Etihad Airways and Hong Kong Airlines have launched a reciprocal frequent flyer partnership, allowing members of Etihad Guest and Fortune Wings Club to earn and redeem across both carriers’ networks.
For Canadians, this quietly opens up another path into Hong Kong and onward across Asia, especially if you already collect Etihad Guest miles or have a stash of American Express Membership Rewards points you can convert.
Details of the Partnership
The core of the tie-up is simple:
- Hong Kong Airlines Fortune Wings Club members can do the same on Etihad Airways.
- Etihad Guest members can now earn and redeem miles on Hong Kong Airlines flights.
It’s important to remember that neither Etihad Airways nor Hong Kong Airlines is a member of a major airline alliance, such as Star Alliance or oneworld.
This makes direct earning and redeeming across a broader network more challenging, but bilateral partnerships like this help bridge those gaps.
Earning Etihad Guest Miles With Hong Kong Airlines
If you are flying Hong Kong Airlines on a paid ticket, you can now add your Etihad Guest number and earn redeemable miles based on distance and fare class.
Broadly speaking:
- Business class fares earn roughly 100–200% of miles flown.
- Economy spans from 130% on full-fare Y down to just 10% on the deepest discount buckets.
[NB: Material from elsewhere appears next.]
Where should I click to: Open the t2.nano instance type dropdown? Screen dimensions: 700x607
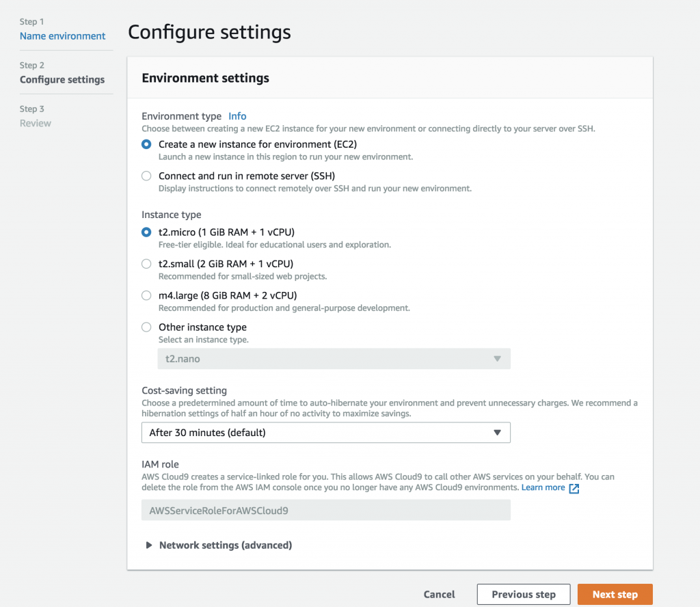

Flights must be both marketed and operated by Hong Kong Airlines to qualify. The catch for status chasers is that these partner miles do not count toward Etihad Guest elite status – they are purely redeemable miles, not Tier Miles.
Still, if you already play in the Etihad ecosystem, crediting Hong Kong Airlines flights to Etihad Guest is far more useful than letting a trickle of points sit in Fortune Wings Club.
Redeeming Miles on Hong Kong Airlines
On the redemption side, Etihad uses a one-way, distance-based partner chart for Hong Kong Airlines, with fixed pricing by distance band and cabin.
Rather than laying out every band, it is easier to look at real examples from recent searches:
- Hong Kong (HKG) –Sydney (SYD) prices at 60,000 Etihad Guest miles in economy or 100,000 miles in business plus about HKD 1,300 in taxes and fees. That matches the 4,001–5,000-mile band in the chart.
- Hong Kong (KHG) – Denpasar (DPS) comes out at 28,000 miles in economy or 50,000 miles in business, plus roughly HKD 500–600 in taxes, lining up with the 2,001–2,500-mile band.


These data points confirm that Etihad’s published chart is behaving as expected, which is always comforting before you start planning something more ambitious than a simple point-to-point.
Vancouver (YVR) – Hong Kong (HKG): A Backup Option When Prices Spike
For Canadians, the headline long-haul angle is the non-stop service between Vancouver (YVR) and Hong Kong (HKG). The route clocks in at over 6,000 miles one way, which puts it in the top band of Etihad’s partner chart.
On paper, a one-way Hong Kong Airlines flight between Vancouver and Hong Kong will cost:
- 75,000 Etihad Guest miles in economy, or
- 140,000 Etihad Guest miles in business, plus taxes and fees.
Those numbers are not going to dethrone your favourite Aeroplan or Asia Miles sweet spots, but they do get interesting when:
- Cash fares on Air Canada or Cathay Pacific go sky-high around holidays and school breaks.
- Cathay releases little or no premium award space, or wants an absurd number of points for dynamically priced seats.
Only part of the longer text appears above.